INFORMATION PROVIDED »

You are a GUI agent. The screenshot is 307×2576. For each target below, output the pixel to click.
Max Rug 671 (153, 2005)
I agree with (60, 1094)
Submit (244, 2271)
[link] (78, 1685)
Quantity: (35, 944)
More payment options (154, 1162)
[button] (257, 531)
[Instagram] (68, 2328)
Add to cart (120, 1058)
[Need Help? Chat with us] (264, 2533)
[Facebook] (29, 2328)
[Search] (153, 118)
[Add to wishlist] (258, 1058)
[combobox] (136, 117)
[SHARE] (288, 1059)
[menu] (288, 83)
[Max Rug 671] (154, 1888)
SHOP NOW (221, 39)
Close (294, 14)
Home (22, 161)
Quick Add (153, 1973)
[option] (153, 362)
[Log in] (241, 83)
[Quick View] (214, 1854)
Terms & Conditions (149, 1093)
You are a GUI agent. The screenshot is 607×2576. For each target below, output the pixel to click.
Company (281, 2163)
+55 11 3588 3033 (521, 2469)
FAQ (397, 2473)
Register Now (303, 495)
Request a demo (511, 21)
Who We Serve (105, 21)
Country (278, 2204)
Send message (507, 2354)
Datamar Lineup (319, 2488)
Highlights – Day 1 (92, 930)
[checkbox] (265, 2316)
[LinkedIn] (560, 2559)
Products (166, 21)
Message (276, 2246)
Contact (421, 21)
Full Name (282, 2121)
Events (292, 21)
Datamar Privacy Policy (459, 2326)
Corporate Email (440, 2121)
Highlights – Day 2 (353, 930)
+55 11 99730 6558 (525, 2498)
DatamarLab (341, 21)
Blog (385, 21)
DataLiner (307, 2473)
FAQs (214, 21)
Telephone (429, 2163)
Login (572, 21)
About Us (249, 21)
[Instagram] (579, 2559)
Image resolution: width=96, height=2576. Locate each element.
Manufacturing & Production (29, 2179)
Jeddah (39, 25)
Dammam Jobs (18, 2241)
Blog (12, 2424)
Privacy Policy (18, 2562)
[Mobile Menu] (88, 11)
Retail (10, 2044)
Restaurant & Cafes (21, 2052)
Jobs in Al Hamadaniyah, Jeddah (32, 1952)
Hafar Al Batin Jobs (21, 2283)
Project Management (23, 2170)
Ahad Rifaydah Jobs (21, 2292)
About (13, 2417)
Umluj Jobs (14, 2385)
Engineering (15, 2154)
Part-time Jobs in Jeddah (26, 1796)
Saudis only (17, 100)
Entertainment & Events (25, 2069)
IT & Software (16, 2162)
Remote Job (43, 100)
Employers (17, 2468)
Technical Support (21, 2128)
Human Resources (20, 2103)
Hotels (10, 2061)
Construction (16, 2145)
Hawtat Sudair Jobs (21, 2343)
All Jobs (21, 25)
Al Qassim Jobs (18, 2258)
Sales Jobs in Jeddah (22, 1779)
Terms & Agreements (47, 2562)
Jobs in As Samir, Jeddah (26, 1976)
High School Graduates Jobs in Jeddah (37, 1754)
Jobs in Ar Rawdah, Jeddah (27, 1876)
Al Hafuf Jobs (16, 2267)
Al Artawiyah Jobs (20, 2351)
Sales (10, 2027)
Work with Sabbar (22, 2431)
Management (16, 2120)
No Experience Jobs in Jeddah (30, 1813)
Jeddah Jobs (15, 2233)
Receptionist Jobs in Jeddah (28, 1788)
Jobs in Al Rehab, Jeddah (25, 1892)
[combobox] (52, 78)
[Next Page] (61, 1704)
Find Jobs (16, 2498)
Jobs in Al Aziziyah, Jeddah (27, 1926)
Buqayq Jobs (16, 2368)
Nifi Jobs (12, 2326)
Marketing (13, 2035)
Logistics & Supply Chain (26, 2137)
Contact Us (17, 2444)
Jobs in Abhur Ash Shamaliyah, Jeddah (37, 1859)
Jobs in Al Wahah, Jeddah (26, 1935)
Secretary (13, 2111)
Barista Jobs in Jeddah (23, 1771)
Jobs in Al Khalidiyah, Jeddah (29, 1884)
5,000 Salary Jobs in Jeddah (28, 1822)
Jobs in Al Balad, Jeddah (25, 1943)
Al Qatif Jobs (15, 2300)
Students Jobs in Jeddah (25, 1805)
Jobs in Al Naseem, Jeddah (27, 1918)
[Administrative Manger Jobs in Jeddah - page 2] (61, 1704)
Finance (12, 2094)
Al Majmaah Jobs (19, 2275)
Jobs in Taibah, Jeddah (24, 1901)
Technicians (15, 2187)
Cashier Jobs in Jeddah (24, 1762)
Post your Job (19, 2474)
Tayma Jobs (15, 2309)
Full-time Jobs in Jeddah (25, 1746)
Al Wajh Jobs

WORK ITEM » Once more, write all of the records exactly as given.

SOLUTION TO THIS TASK »
You are a GUI agent. The screenshot is 307×2576. For each target below, output the pixel to click.
Max Rug 671 (153, 2005)
I agree with (60, 1094)
Submit (244, 2271)
[link] (78, 1685)
Quantity: (35, 944)
More payment options (154, 1162)
[button] (257, 531)
[Instagram] (68, 2328)
Add to cart (120, 1058)
[Need Help? Chat with us] (264, 2533)
[Facebook] (29, 2328)
[Search] (153, 118)
[Add to wishlist] (258, 1058)
[combobox] (136, 117)
[SHARE] (288, 1059)
[menu] (288, 83)
[Max Rug 671] (154, 1888)
SHOP NOW (221, 39)
Close (294, 14)
Home (22, 161)
Quick Add (153, 1973)
[option] (153, 362)
[Log in] (241, 83)
[Quick View] (214, 1854)
Terms & Conditions (149, 1093)
You are a GUI agent. The screenshot is 607×2576. For each target below, output the pixel to click.
Company (281, 2163)
+55 11 3588 3033 (521, 2469)
FAQ (397, 2473)
Register Now (303, 495)
Request a demo (511, 21)
Who We Serve (105, 21)
Country (278, 2204)
Send message (507, 2354)
Datamar Lineup (319, 2488)
Highlights – Day 1 (92, 930)
[checkbox] (265, 2316)
[LinkedIn] (560, 2559)
Products (166, 21)
Message (276, 2246)
Contact (421, 21)
Full Name (282, 2121)
Events (292, 21)
Datamar Privacy Policy (459, 2326)
Corporate Email (440, 2121)
Highlights – Day 2 (353, 930)
+55 11 99730 6558 (525, 2498)
DatamarLab (341, 21)
Blog (385, 21)
DataLiner (307, 2473)
FAQs (214, 21)
Telephone (429, 2163)
Login (572, 21)
About Us (249, 21)
[Instagram] (579, 2559)
Image resolution: width=96, height=2576. Locate each element.
Manufacturing & Production (29, 2179)
Jeddah (39, 25)
Dammam Jobs (18, 2241)
Blog (12, 2424)
Privacy Policy (18, 2562)
[Mobile Menu] (88, 11)
Retail (10, 2044)
Restaurant & Cafes (21, 2052)
Jobs in Al Hamadaniyah, Jeddah (32, 1952)
Hafar Al Batin Jobs (21, 2283)
Project Management (23, 2170)
Ahad Rifaydah Jobs (21, 2292)
About (13, 2417)
Umluj Jobs (14, 2385)
Engineering (15, 2154)
Part-time Jobs in Jeddah (26, 1796)
Saudis only (17, 100)
Entertainment & Events (25, 2069)
IT & Software (16, 2162)
Remote Job (43, 100)
Employers (17, 2468)
Technical Support (21, 2128)
Human Resources (20, 2103)
Hotels (10, 2061)
Construction (16, 2145)
Hawtat Sudair Jobs (21, 2343)
All Jobs (21, 25)
Al Qassim Jobs (18, 2258)
Sales Jobs in Jeddah (22, 1779)
Terms & Agreements (47, 2562)
Jobs in As Samir, Jeddah (26, 1976)
High School Graduates Jobs in Jeddah (37, 1754)
Jobs in Ar Rawdah, Jeddah (27, 1876)
Al Hafuf Jobs (16, 2267)
Al Artawiyah Jobs (20, 2351)
Sales (10, 2027)
Work with Sabbar (22, 2431)
Management (16, 2120)
No Experience Jobs in Jeddah (30, 1813)
Jeddah Jobs (15, 2233)
Receptionist Jobs in Jeddah (28, 1788)
Jobs in Al Rehab, Jeddah (25, 1892)
[combobox] (52, 78)
[Next Page] (61, 1704)
Find Jobs (16, 2498)
Jobs in Al Aziziyah, Jeddah (27, 1926)
Buqayq Jobs (16, 2368)
Nifi Jobs (12, 2326)
Marketing (13, 2035)
Logistics & Supply Chain (26, 2137)
Contact Us (17, 2444)
Jobs in Abhur Ash Shamaliyah, Jeddah (37, 1859)
Jobs in Al Wahah, Jeddah (26, 1935)
Secretary (13, 2111)
Barista Jobs in Jeddah (23, 1771)
Jobs in Al Khalidiyah, Jeddah (29, 1884)
5,000 Salary Jobs in Jeddah (28, 1822)
Jobs in Al Balad, Jeddah (25, 1943)
Al Qatif Jobs (15, 2300)
Students Jobs in Jeddah (25, 1805)
Jobs in Al Naseem, Jeddah (27, 1918)
[Administrative Manger Jobs in Jeddah - page 2] (61, 1704)
Finance (12, 2094)
Al Majmaah Jobs (19, 2275)
Jobs in Taibah, Jeddah (24, 1901)
Technicians (15, 2187)
Cashier Jobs in Jeddah (24, 1762)
Post your Job (19, 2474)
Tayma Jobs (15, 2309)
Full-time Jobs in Jeddah (25, 1746)
Al Wajh Jobs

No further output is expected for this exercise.